Lubinich thinks Bodine’s injury had a lot to do with losing that game, and the team’s overall performance at last year’s nationals.
“There were about five teams, any of which could have won on a given day,” he said.
“We were rolling along (in the first game) up until Bodine’s injury, and I think the team had a hard time recovering from it. They were so concerned with her health.”
Bodine’s return is a grand achievement. The 16-year-old could easily have given up sports, as it is still early in her recovery. She was also lucky the titanium rod in her leg didn’t stunt her leg’s growth, although the injured leg is now two inches longer than the other.
During the recuperation Bodine lost 35 pounds (16 kilograms) to muscle atrophy in her lower body.
It took her five months to walk, which she had to re-learn, and another two more before she could run.
“I still can’t run well but I feel comfortable enough running the bases. Although, my mom says I look ridiculous,” Bodine said.
To start the season Bodine was limited to a few innings at a time, but is now able to string together three games in a row before needing a rest.
It’s been a long year, an eye-opener and a time of spiritual growth. To be back with the team means a lot more to Bodine than just playing baseball again.
“It was a mental injury. Dealing with it was all (upstairs). It brought me to where I’m at now, who I am, with a lot of faith in God.”
Following the Canadian Open, the Devils 94 will challenge for the provincial title in Cloverdale. A top-three finish qualifies the team for the 2011 nationals in Winnipeg.

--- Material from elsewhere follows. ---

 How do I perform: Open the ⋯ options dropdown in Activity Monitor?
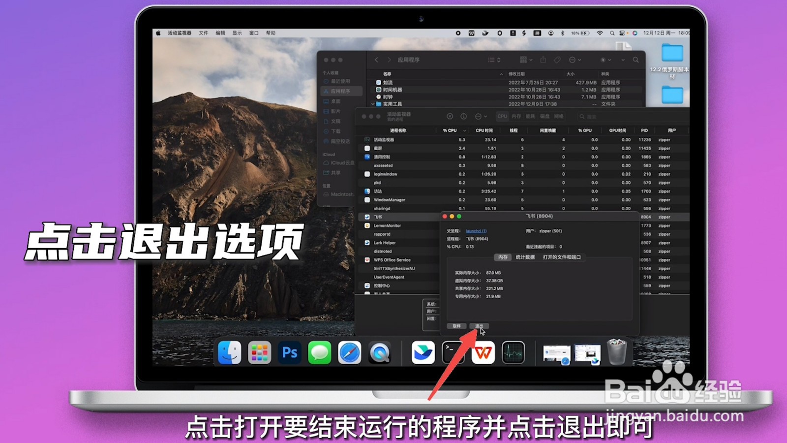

Three Victoria teams are attending the Canadian Open Fastpitch International Championships (formerly the Canada Cup) in Surrey, July 9-17.
The Strawberry Vale Stealth are competing in the Showcase Select (16U) International Championship. The 1993-born Victoria Devils will play in Pool A of the 27-team Futures Gold U19 division.
Lambrick Park’s Mackenzie Smith, who recently made a verbal commitment to Stanford University for 2012, is hoping to make the final cut today (July 8) with Canada’s national junior fastpitch team.
Should the 6-foot-2 pitcher be released, she’ll return to the Devils 94, bolstering her team’s chances in the Canadian Open.